DIRECTIONS: Copy every record exactly as it stands. Leave the pictures out.

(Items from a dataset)
——

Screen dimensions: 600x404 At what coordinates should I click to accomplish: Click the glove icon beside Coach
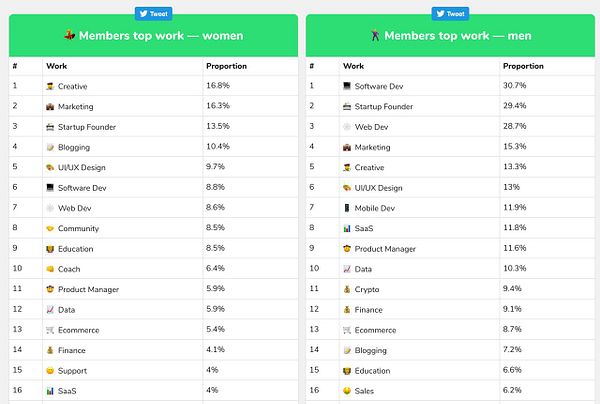click(x=50, y=269)
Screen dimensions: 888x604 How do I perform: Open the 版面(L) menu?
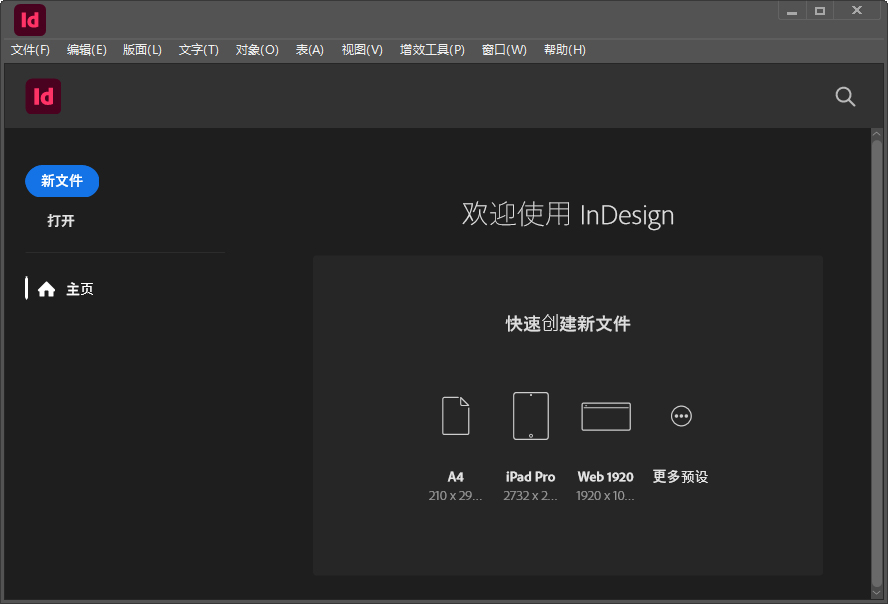click(x=142, y=49)
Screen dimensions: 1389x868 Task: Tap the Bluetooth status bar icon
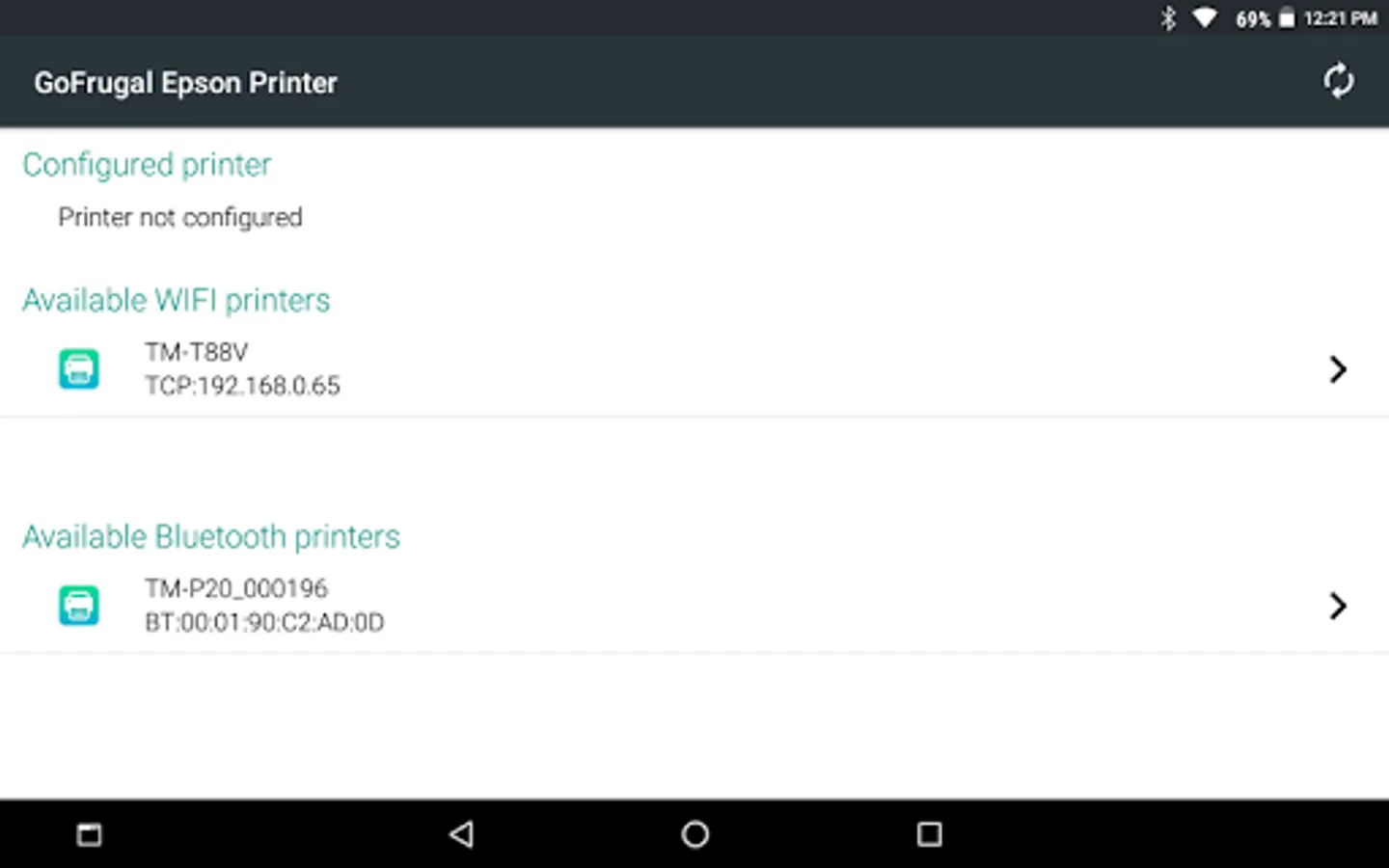pyautogui.click(x=1168, y=18)
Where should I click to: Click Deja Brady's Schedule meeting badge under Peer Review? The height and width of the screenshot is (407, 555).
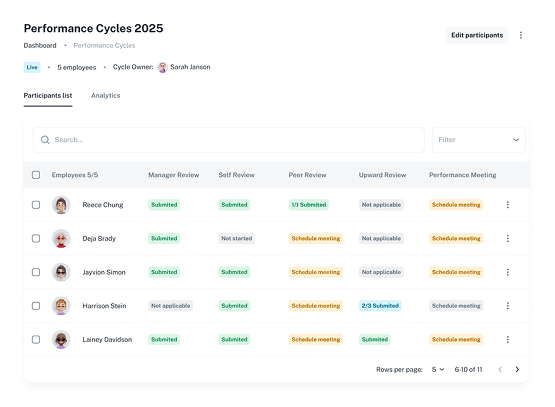[316, 238]
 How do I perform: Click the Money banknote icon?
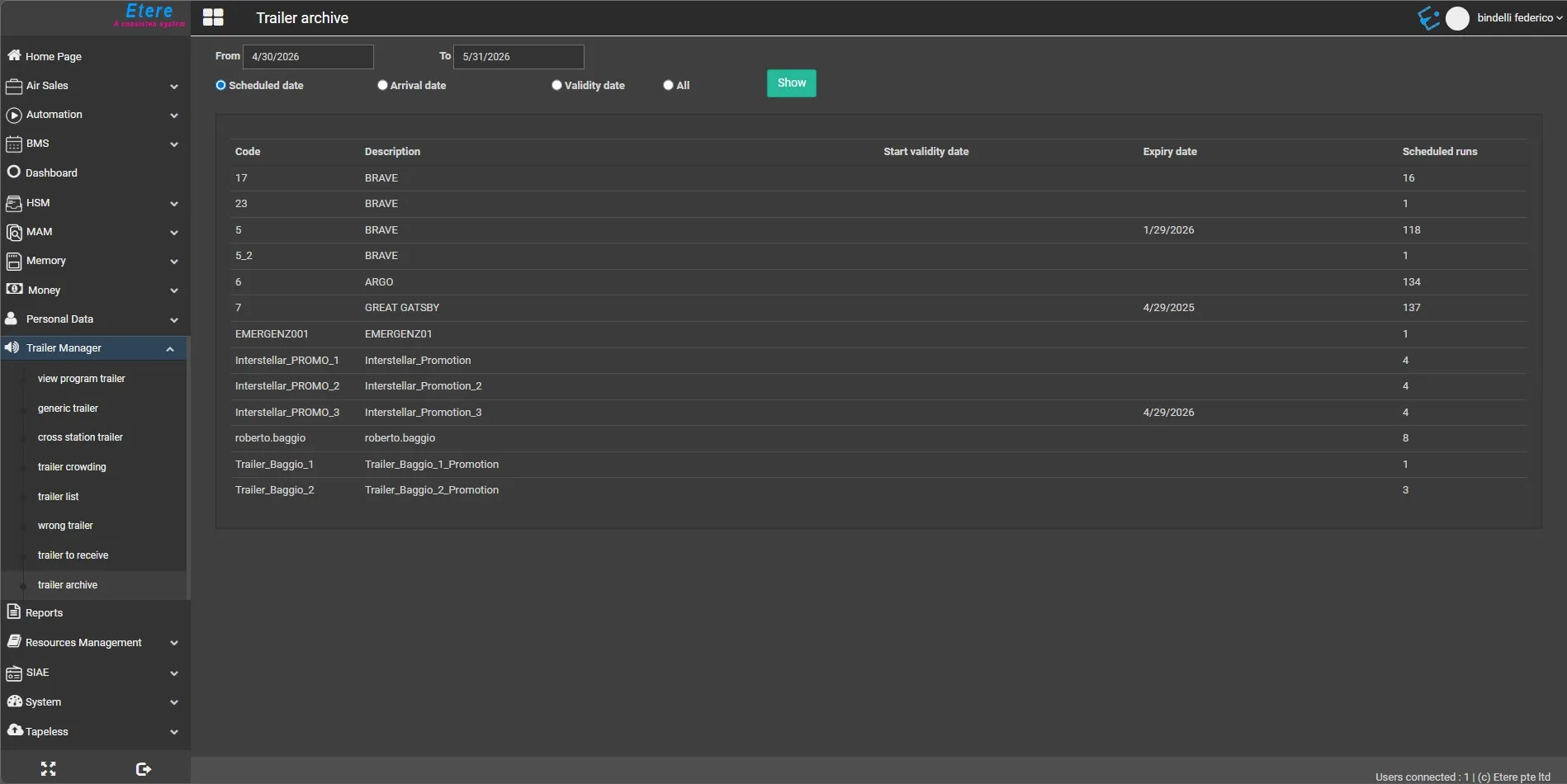[x=14, y=289]
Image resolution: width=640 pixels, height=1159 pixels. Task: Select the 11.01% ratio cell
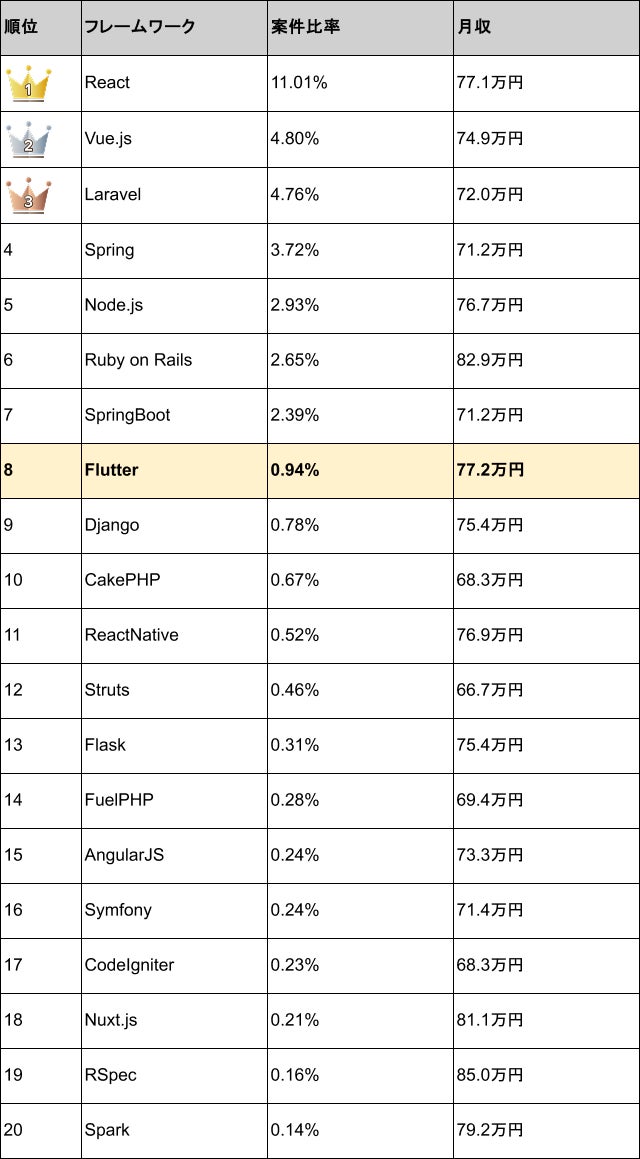pos(360,84)
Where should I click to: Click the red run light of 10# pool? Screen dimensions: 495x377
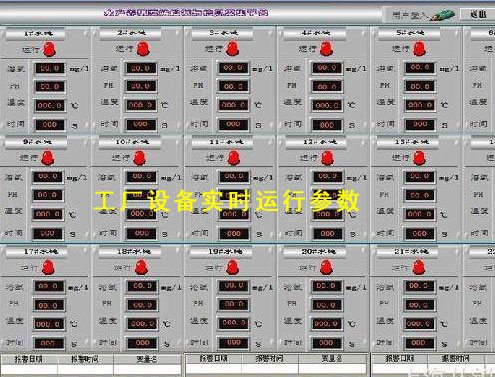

——

YOUR SOLUTION:
Screen dimensions: 600x404 At what coordinates should I click to accomplish: Click the glove icon beside Coach
click(x=50, y=269)
Screen dimensions: 888x604 How do I perform: Open the 版面(L) menu?
click(x=142, y=49)
Screen dimensions: 1389x868 Task: Tap the Bluetooth status bar icon
pyautogui.click(x=1168, y=18)
Where should I click to: Click Deja Brady's Schedule meeting badge under Peer Review? The height and width of the screenshot is (407, 555).
[316, 238]
 How do I perform: Click the Money banknote icon?
[x=14, y=289]
Image resolution: width=640 pixels, height=1159 pixels. Task: Select the 11.01% ratio cell
pos(360,84)
Where should I click to: Click the red run light of 10# pool? Screen dimensions: 495x377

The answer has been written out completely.